[Start of section]
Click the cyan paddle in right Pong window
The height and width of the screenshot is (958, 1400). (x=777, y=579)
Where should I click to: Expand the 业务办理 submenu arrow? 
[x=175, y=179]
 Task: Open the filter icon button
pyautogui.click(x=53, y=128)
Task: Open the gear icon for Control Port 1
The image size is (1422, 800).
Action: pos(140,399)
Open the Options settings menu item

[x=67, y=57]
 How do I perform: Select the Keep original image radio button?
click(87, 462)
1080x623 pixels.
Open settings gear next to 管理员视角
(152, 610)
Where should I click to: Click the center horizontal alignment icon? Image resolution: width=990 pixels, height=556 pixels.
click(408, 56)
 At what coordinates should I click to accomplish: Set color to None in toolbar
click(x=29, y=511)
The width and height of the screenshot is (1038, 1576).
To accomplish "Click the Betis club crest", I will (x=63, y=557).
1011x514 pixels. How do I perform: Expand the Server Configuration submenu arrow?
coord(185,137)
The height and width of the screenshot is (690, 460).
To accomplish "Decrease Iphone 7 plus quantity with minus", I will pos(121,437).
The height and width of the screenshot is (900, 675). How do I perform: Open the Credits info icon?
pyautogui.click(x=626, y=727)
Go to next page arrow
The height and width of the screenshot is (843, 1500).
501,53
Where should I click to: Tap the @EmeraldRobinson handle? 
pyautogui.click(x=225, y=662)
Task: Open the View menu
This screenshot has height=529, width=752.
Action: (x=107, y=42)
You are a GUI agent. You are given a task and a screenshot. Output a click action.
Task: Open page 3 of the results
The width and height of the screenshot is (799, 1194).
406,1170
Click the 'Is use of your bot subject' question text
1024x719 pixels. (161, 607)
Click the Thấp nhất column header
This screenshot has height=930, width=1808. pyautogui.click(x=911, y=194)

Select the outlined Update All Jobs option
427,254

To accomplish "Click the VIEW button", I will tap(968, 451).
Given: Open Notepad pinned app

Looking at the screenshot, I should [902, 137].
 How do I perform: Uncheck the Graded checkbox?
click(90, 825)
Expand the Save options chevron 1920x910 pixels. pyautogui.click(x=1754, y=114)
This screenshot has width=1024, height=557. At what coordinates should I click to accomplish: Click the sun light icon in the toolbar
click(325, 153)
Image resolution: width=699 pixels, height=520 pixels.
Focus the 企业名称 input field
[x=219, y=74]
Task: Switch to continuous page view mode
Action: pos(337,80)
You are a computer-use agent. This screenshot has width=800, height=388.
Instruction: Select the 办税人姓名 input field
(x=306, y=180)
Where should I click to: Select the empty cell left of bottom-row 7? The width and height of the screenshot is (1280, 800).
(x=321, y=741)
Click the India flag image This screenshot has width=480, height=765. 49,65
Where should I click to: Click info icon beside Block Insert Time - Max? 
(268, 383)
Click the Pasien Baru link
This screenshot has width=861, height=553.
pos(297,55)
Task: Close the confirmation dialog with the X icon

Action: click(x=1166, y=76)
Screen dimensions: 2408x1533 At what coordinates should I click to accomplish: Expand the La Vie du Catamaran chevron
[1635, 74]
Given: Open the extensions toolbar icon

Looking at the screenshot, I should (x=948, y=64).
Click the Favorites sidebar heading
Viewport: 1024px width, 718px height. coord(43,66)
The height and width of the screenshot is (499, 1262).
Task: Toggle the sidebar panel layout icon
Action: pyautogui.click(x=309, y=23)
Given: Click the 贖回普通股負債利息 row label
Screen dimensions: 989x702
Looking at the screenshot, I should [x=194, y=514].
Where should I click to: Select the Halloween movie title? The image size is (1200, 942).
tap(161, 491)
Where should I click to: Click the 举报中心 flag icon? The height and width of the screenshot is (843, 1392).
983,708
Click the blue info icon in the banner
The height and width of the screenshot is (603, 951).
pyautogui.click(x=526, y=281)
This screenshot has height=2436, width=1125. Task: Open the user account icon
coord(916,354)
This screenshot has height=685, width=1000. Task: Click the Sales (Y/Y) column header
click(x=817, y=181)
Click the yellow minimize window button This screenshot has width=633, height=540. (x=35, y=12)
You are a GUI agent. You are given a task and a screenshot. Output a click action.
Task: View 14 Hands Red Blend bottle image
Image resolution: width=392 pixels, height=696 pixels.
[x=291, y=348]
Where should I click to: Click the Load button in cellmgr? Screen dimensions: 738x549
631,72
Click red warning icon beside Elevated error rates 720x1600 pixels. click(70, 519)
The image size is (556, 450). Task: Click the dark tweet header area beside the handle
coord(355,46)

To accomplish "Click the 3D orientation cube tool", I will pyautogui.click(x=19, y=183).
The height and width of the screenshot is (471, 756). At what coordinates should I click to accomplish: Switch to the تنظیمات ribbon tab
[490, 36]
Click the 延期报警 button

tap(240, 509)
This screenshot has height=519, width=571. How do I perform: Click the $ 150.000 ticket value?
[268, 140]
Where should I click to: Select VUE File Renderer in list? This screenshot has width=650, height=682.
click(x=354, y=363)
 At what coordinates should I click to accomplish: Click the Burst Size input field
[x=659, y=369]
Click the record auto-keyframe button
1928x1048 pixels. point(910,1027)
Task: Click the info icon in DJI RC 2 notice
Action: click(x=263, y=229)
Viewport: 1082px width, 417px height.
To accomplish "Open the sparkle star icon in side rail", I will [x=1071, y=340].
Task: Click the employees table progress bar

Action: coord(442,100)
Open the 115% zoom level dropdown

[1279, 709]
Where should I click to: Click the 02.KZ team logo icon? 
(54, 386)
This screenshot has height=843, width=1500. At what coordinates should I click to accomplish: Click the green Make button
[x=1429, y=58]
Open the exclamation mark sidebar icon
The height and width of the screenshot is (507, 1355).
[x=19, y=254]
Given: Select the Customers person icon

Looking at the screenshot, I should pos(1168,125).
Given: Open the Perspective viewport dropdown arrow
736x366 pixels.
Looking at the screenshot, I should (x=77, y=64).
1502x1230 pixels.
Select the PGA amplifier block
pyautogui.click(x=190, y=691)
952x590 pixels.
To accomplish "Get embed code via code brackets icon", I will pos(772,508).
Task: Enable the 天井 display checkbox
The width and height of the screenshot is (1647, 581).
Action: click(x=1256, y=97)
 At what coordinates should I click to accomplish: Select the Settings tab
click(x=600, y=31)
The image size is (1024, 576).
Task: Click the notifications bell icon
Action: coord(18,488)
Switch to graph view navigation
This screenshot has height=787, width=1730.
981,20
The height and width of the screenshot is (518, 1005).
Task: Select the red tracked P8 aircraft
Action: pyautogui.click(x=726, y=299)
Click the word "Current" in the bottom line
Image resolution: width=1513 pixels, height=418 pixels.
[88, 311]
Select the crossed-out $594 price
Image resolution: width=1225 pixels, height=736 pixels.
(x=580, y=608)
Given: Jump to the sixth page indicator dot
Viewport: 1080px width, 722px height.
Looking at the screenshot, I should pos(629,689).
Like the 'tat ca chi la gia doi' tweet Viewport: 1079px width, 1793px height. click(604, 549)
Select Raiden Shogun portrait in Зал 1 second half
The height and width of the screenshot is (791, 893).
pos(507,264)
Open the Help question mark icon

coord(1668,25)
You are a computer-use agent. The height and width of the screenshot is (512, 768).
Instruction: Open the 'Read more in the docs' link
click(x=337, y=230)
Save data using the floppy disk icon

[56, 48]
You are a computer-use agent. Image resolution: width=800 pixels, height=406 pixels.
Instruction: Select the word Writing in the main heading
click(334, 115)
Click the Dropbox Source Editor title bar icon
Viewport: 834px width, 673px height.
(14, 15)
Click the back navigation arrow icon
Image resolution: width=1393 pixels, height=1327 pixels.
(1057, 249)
[End of section]
== What this task involves ==
The data above should be reproduced in full, word for word.

== Written reply ==
Click the cyan paddle in right Pong window
The height and width of the screenshot is (958, 1400). (x=777, y=579)
Where should I click to: Expand the 业务办理 submenu arrow? 
[x=175, y=179]
 Task: Open the filter icon button
pyautogui.click(x=53, y=128)
Task: Open the gear icon for Control Port 1
The image size is (1422, 800).
Action: pos(140,399)
Open the Options settings menu item

[x=67, y=57]
 How do I perform: Select the Keep original image radio button?
click(87, 462)
1080x623 pixels.
Open settings gear next to 管理员视角
(152, 610)
Where should I click to: Click the center horizontal alignment icon? Image resolution: width=990 pixels, height=556 pixels.
click(408, 56)
 At what coordinates should I click to accomplish: Set color to None in toolbar
click(x=29, y=511)
The width and height of the screenshot is (1038, 1576).
To accomplish "Click the Betis club crest", I will (x=63, y=557).
1011x514 pixels. How do I perform: Expand the Server Configuration submenu arrow?
coord(185,137)
The height and width of the screenshot is (690, 460).
To accomplish "Decrease Iphone 7 plus quantity with minus", I will pos(121,437).
The height and width of the screenshot is (900, 675). How do I perform: Open the Credits info icon?
pyautogui.click(x=626, y=727)
Go to next page arrow
The height and width of the screenshot is (843, 1500).
501,53
Where should I click to: Tap the @EmeraldRobinson handle? 
pyautogui.click(x=225, y=662)
Task: Open the View menu
This screenshot has height=529, width=752.
Action: (x=107, y=42)
You are a GUI agent. You are given a task and a screenshot. Output a click action.
Task: Open page 3 of the results
The width and height of the screenshot is (799, 1194).
406,1170
Click the 'Is use of your bot subject' question text
1024x719 pixels. (161, 607)
Click the Thấp nhất column header
This screenshot has height=930, width=1808. pyautogui.click(x=911, y=194)

Select the outlined Update All Jobs option
427,254

To accomplish "Click the VIEW button", I will tap(968, 451).
Given: Open Notepad pinned app

Looking at the screenshot, I should [902, 137].
 How do I perform: Uncheck the Graded checkbox?
click(90, 825)
Expand the Save options chevron 1920x910 pixels. pyautogui.click(x=1754, y=114)
This screenshot has width=1024, height=557. At what coordinates should I click to accomplish: Click the sun light icon in the toolbar
click(325, 153)
Image resolution: width=699 pixels, height=520 pixels.
Focus the 企业名称 input field
[x=219, y=74]
Task: Switch to continuous page view mode
Action: pos(337,80)
You are a computer-use agent. This screenshot has width=800, height=388.
Instruction: Select the 办税人姓名 input field
(x=306, y=180)
Where should I click to: Select the empty cell left of bottom-row 7? The width and height of the screenshot is (1280, 800).
(x=321, y=741)
Click the India flag image This screenshot has width=480, height=765. 49,65
Where should I click to: Click info icon beside Block Insert Time - Max? 
(268, 383)
Click the Pasien Baru link
This screenshot has width=861, height=553.
pos(297,55)
Task: Close the confirmation dialog with the X icon

Action: click(x=1166, y=76)
Screen dimensions: 2408x1533 At what coordinates should I click to accomplish: Expand the La Vie du Catamaran chevron
[1635, 74]
Given: Open the extensions toolbar icon

Looking at the screenshot, I should (x=948, y=64).
Click the Favorites sidebar heading
Viewport: 1024px width, 718px height. coord(43,66)
The height and width of the screenshot is (499, 1262).
Task: Toggle the sidebar panel layout icon
Action: pyautogui.click(x=309, y=23)
Given: Click the 贖回普通股負債利息 row label
Screen dimensions: 989x702
Looking at the screenshot, I should [x=194, y=514].
Where should I click to: Select the Halloween movie title? The image size is (1200, 942).
tap(161, 491)
Where should I click to: Click the 举报中心 flag icon? The height and width of the screenshot is (843, 1392).
983,708
Click the blue info icon in the banner
The height and width of the screenshot is (603, 951).
pyautogui.click(x=526, y=281)
This screenshot has height=2436, width=1125. Task: Open the user account icon
coord(916,354)
This screenshot has height=685, width=1000. Task: Click the Sales (Y/Y) column header
click(x=817, y=181)
Click the yellow minimize window button This screenshot has width=633, height=540. (x=35, y=12)
You are a GUI agent. You are given a task and a screenshot. Output a click action.
Task: View 14 Hands Red Blend bottle image
Image resolution: width=392 pixels, height=696 pixels.
[x=291, y=348]
Where should I click to: Click the Load button in cellmgr? Screen dimensions: 738x549
631,72
Click red warning icon beside Elevated error rates 720x1600 pixels. click(70, 519)
The image size is (556, 450). Task: Click the dark tweet header area beside the handle
coord(355,46)

To accomplish "Click the 3D orientation cube tool", I will pyautogui.click(x=19, y=183).
The height and width of the screenshot is (471, 756). At what coordinates should I click to accomplish: Switch to the تنظیمات ribbon tab
[490, 36]
Click the 延期报警 button

tap(240, 509)
This screenshot has height=519, width=571. How do I perform: Click the $ 150.000 ticket value?
[268, 140]
Where should I click to: Select VUE File Renderer in list? This screenshot has width=650, height=682.
click(x=354, y=363)
 At what coordinates should I click to accomplish: Click the Burst Size input field
[x=659, y=369]
Click the record auto-keyframe button
1928x1048 pixels. point(910,1027)
Task: Click the info icon in DJI RC 2 notice
Action: click(x=263, y=229)
Viewport: 1082px width, 417px height.
To accomplish "Open the sparkle star icon in side rail", I will [x=1071, y=340].
Task: Click the employees table progress bar

Action: coord(442,100)
Open the 115% zoom level dropdown

[1279, 709]
Where should I click to: Click the 02.KZ team logo icon? 
(54, 386)
This screenshot has height=843, width=1500. At what coordinates should I click to accomplish: Click the green Make button
[x=1429, y=58]
Open the exclamation mark sidebar icon
The height and width of the screenshot is (507, 1355).
[x=19, y=254]
Given: Select the Customers person icon

Looking at the screenshot, I should pos(1168,125).
Given: Open the Perspective viewport dropdown arrow
736x366 pixels.
Looking at the screenshot, I should (x=77, y=64).
1502x1230 pixels.
Select the PGA amplifier block
pyautogui.click(x=190, y=691)
952x590 pixels.
To accomplish "Get embed code via code brackets icon", I will pos(772,508).
Task: Enable the 天井 display checkbox
The width and height of the screenshot is (1647, 581).
Action: click(x=1256, y=97)
 At what coordinates should I click to accomplish: Select the Settings tab
click(x=600, y=31)
The image size is (1024, 576).
Task: Click the notifications bell icon
Action: coord(18,488)
Switch to graph view navigation
This screenshot has height=787, width=1730.
981,20
The height and width of the screenshot is (518, 1005).
Task: Select the red tracked P8 aircraft
Action: pyautogui.click(x=726, y=299)
Click the word "Current" in the bottom line
Image resolution: width=1513 pixels, height=418 pixels.
[88, 311]
Select the crossed-out $594 price
Image resolution: width=1225 pixels, height=736 pixels.
(x=580, y=608)
Given: Jump to the sixth page indicator dot
Viewport: 1080px width, 722px height.
Looking at the screenshot, I should pos(629,689).
Like the 'tat ca chi la gia doi' tweet Viewport: 1079px width, 1793px height. click(604, 549)
Select Raiden Shogun portrait in Зал 1 second half
The height and width of the screenshot is (791, 893).
pos(507,264)
Open the Help question mark icon

coord(1668,25)
You are a computer-use agent. The height and width of the screenshot is (512, 768).
Instruction: Open the 'Read more in the docs' link
click(x=337, y=230)
Save data using the floppy disk icon

[56, 48]
You are a computer-use agent. Image resolution: width=800 pixels, height=406 pixels.
Instruction: Select the word Writing in the main heading
click(334, 115)
Click the Dropbox Source Editor title bar icon
Viewport: 834px width, 673px height.
(14, 15)
Click the back navigation arrow icon
Image resolution: width=1393 pixels, height=1327 pixels.
(1057, 249)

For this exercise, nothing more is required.